Finn’s jaw tightened. “Hell.”
“Life’s not all sunshine and roses.” She shrugged. It was water under the bridge. She wasn’t going back there—ever. Not unless she wanted to answer some uncomfortable questions from the police and face off against an angry strip club manager with reason to hold a grudge. “You were really a boxer?”
“I won a couple of regional championships when I was in high school. It never went any farther than that—I had other things on my plate—but I never stopped practicing. Hell, I taught boxing for a while back in Chicago. It was an after-school program and most of my students were just clumsy kids, but some of them had real talent.”
Chicago. It was another tiny glimpse of his life back before the Las Vegas Metropolitan Police Department. A past where he’d beaten a man half to death, as part of a job he didn’t want to tell her about. A job that involved teaching kids? Maybe the odd glimpse of softness underneath his tarnished armor wasn’t just a fantasy conjured by her sex-starved mind.
Maybe he really was just a teddy bear.
Gina nodded slowly. “Okay, what do I do?”
“Hit me,” Finn said.
/> Not a chance in hell. All joking aside, Gina wasn’t a big fighter, and she didn’t want to go to jail for tangling with a cop. “Why don’t you just tell me what I should do the next time we get in trouble.”
“Showing is better than telling.” He danced back and forth from foot to foot, the elegant motion making his bulky body seem as nimble as any bumblebee’s. “You took a self-defense class, right? Show me what you learned. Hit me.”
“Not going to happen.”
“Because you’re afraid?” He lifted his left eyebrow. “Because you’re a girl?”
Gina took a swing, balling her right hand into a fist and slamming it toward his head. Nothing happened. In the time it had taken her to throw her weight behind the punch, Finn had moved. He was now standing a foot to the left of where he’d been, looking complacent.
“Hit me.”
No holding back. Gina threw one fist after another. Wherever she tried to punch him, Finn was already gone. When she stopped, he was always waiting to tap her gently on the arm, reaching through her defenses like they were nothing.
It was damn aggravating.
“Aren’t you supposed to be teaching me something?”

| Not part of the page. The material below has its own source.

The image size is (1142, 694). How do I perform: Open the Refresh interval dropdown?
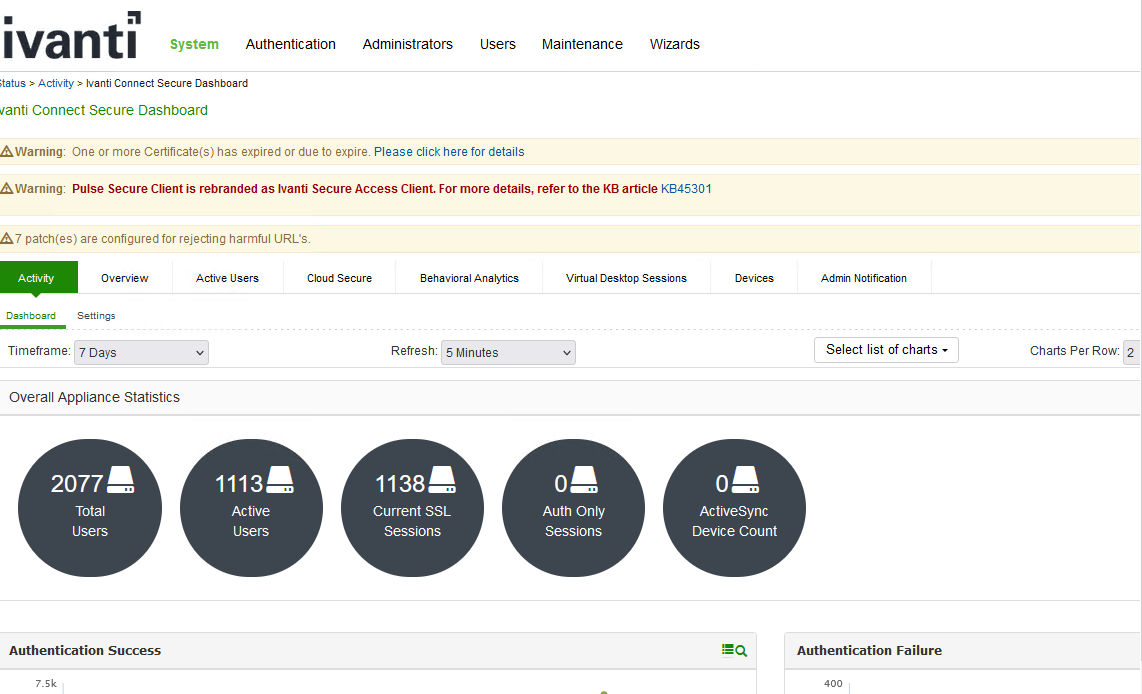pyautogui.click(x=508, y=353)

“I’m trying to figure out what level you’re at.”
“And? Where am I?” Her knees hurt from where she’d landed on the pavement the day before. Her lungs were screaming for air. Forget moving around, she’d be happy to get back to the truck.
“You hit like a girl. You’re not committing…there’s no follow-through.” Finn chuckled warmly, but he stopped dancing around like an asshole and reached out to settle his broad hands against her hips. “Hit me again. Harder.”
“No.”
“Come on.” A single dimple bloomed in his cheek as he grinned. “You know you want to…”
She slammed a fist into his chest, swearing angrily when her knuckles connected with pure muscle. It was like hitting a damn car. No give.
His grip tightened on her hips. “You’re standing on your tiptoes—like a dancer. You need to be on the balls of your feet. Drop your hips down and try again.”